Eventually everything will be migrated. Are you seeing problems with that job right now?
That's a log channel, not a job queue. Other potentially affected jobs are LocalUserMergeJob (not sure if Wikimedia wikis still allow merges) and LocalPageMoveJob (I think that's triggered differently, not quite sure though).
Other instances of cross-wiki job scheduling that are yielded by a quick ack 'JobQueueGroup::singleton\( ': Cognate/LocalJobSubmitJob, MassMessage/MassMessageSubmitJob, GlobalUsage/GlobalUsageCachePurgeJob, GlobalUserPage/LocalJobSubmitJob, SecurePoll/PopulateVoterListJob. There are probably more (e.g. global blocking works that way IIRC). So we should probably get the core bug fixed.

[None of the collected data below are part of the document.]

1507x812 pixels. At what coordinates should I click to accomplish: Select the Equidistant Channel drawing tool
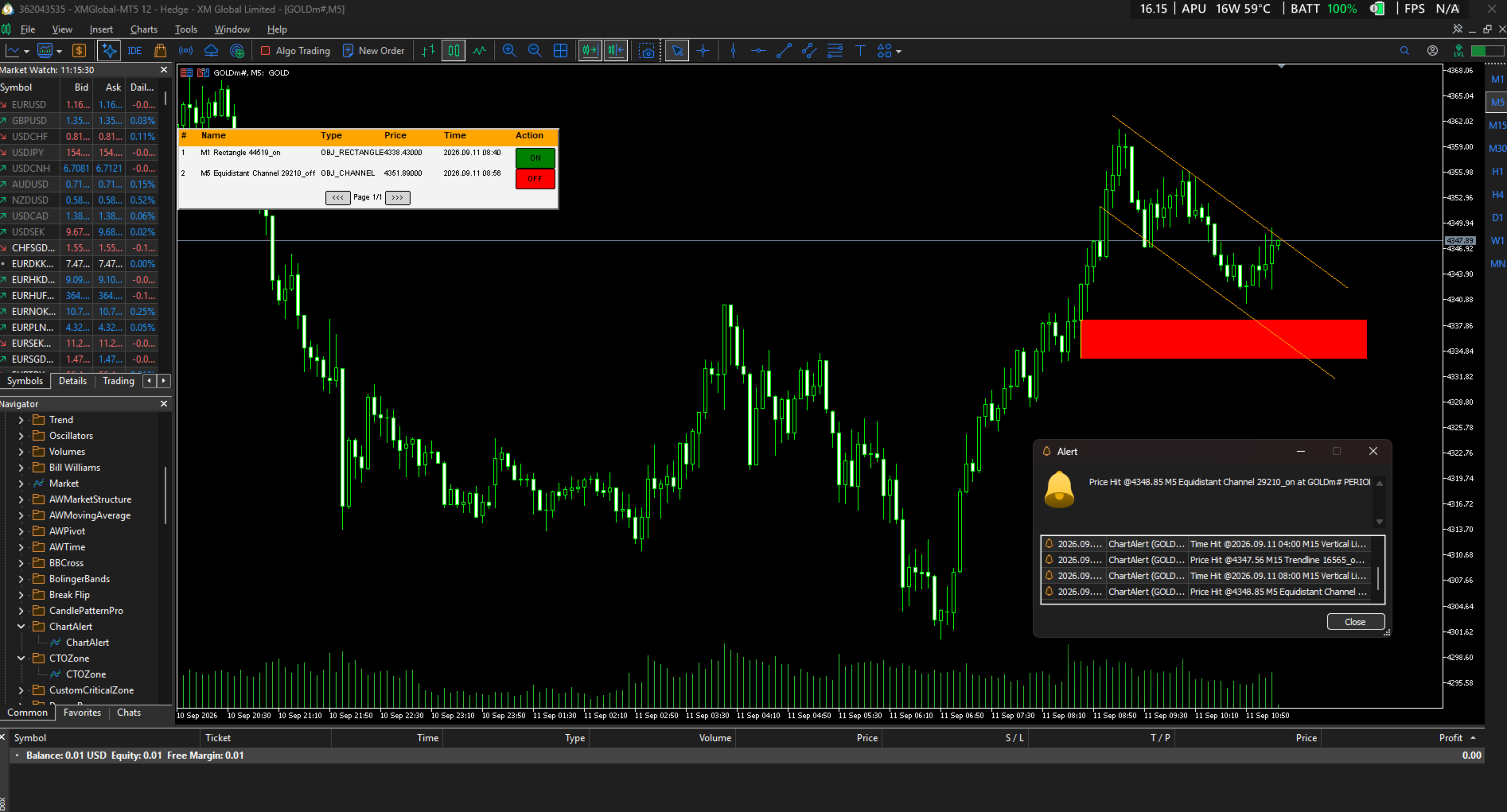pyautogui.click(x=809, y=51)

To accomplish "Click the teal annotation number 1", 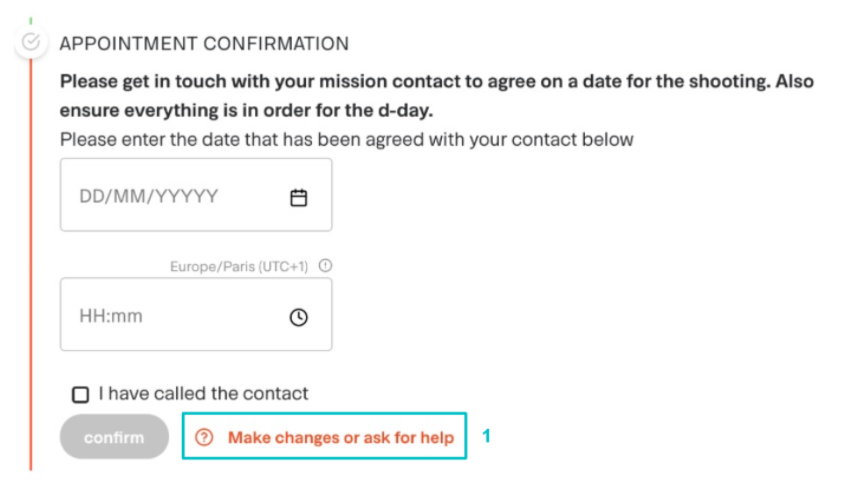I will 486,436.

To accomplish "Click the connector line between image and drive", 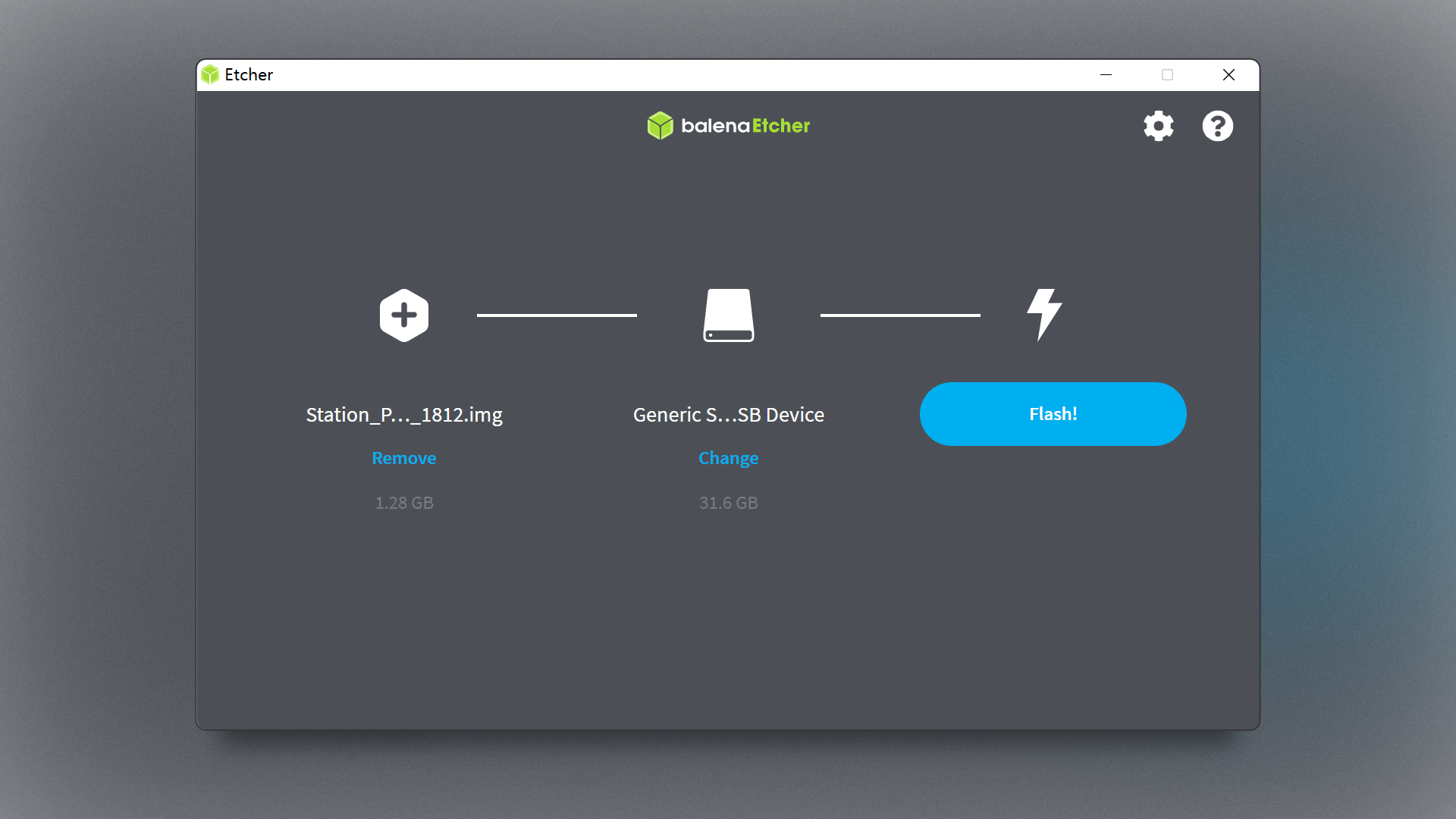I will click(557, 315).
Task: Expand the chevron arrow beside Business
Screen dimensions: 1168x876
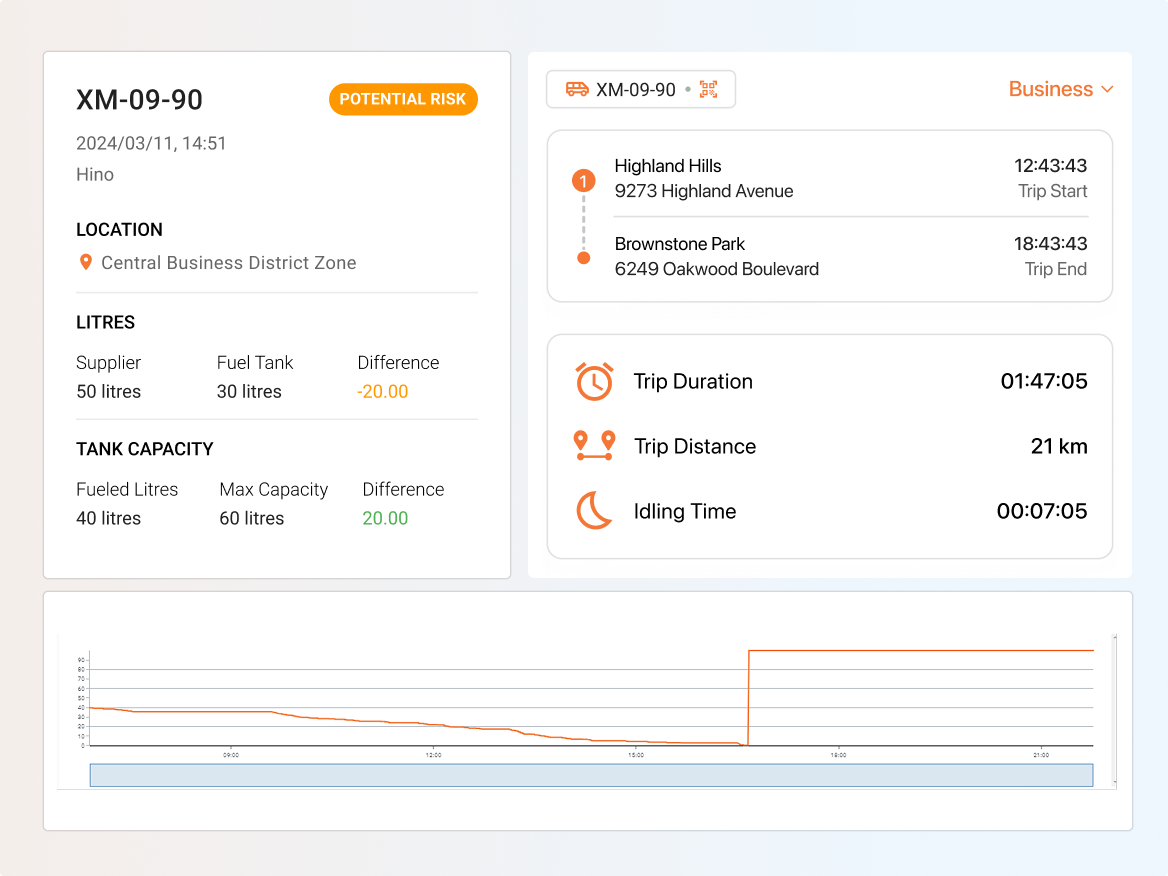Action: pos(1107,89)
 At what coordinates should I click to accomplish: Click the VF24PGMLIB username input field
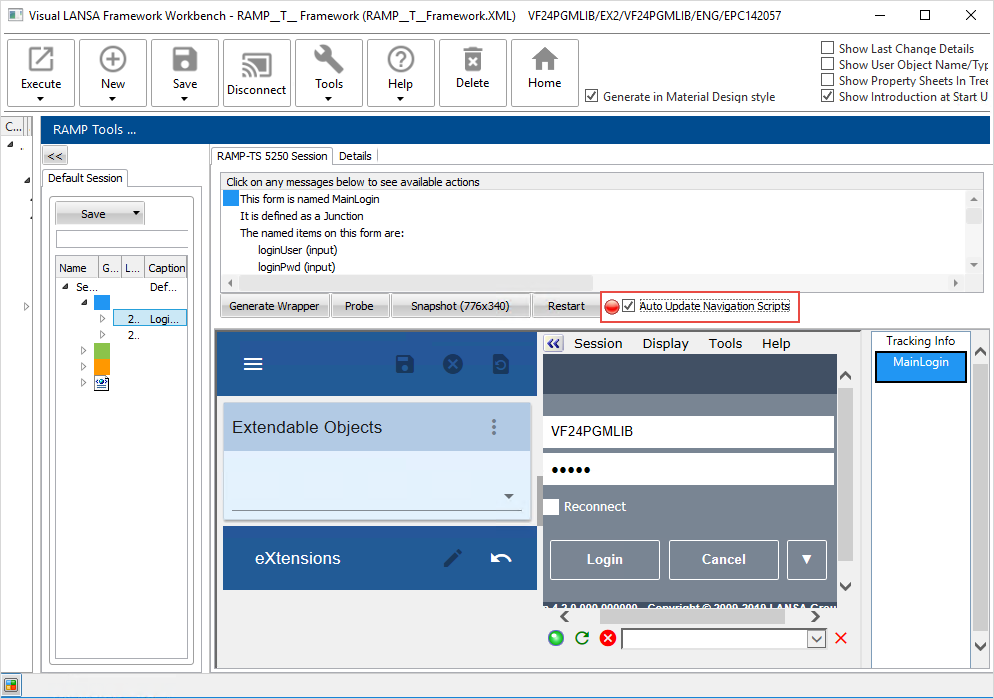click(x=690, y=432)
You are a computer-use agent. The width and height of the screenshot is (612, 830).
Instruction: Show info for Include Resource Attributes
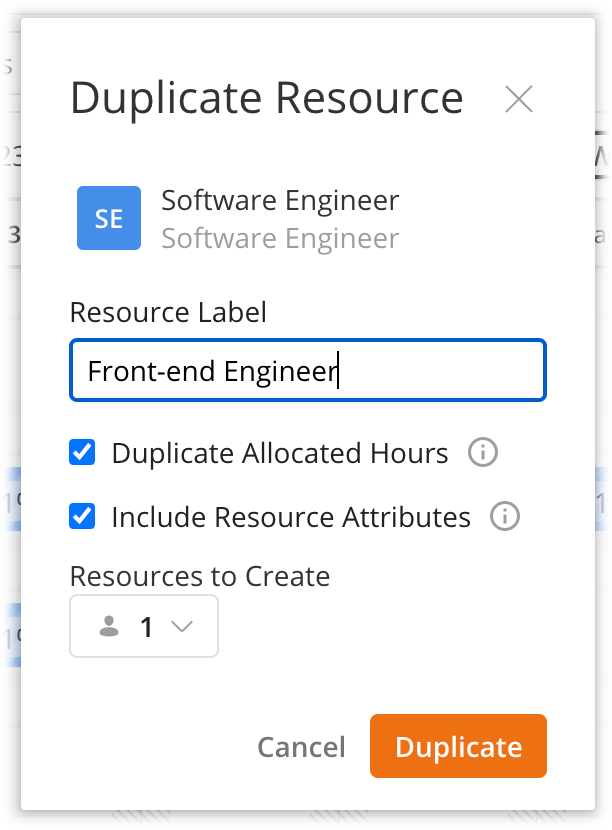505,517
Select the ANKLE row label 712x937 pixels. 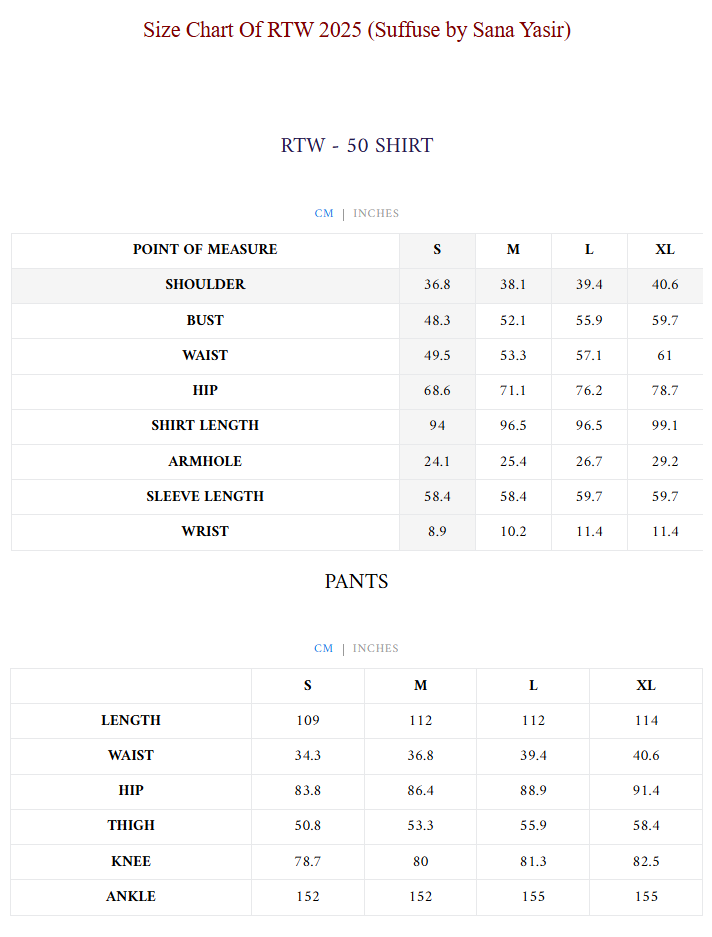pyautogui.click(x=131, y=896)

Other instances of cross-wiki job scheduling that are yielded by a quick ack 'JobQueueGroup::singleton\( ': Cognate/LocalJobSubmitJob, MassMessage/MassMessageSubmitJob, GlobalUsage/GlobalUsageCachePurgeJob, GlobalUserPage/LocalJobSubmitJob, SecurePoll/PopulateVoterListJob.
This problem only occurs when the job is partially switched, which we do for the gradual rollout of new jobs, but ironically, in this case, being cautious actually breaks things.
Most of the jobs from the list are already switched for everything, the 2 missing ones are MassMessage/MassMessageSubmitJob and SecurePoll/PopulateVoterListJob. We should either exclude them from the transition until the core bug is fixed, or switch them right away for all the wikis.
I filed T193471: JobQueueGroup's singletons using the wrong wgJobTypeConf for this.
I think we should go ahead and switch these two for all wikis at this point, given that we might be losing their executions without even knowing it.
Not likely, Beta is on a completely different system, we'll have to take a look at that one separately.
Thanks!
I think we should go ahead and switch these two for all wikis at this point, given that we might be losing their executions without even knowing it.
Note there might be other affected jobs too, e.g. DeferredUpdates can happen cross-wiki, I haven't tried to follow those calls.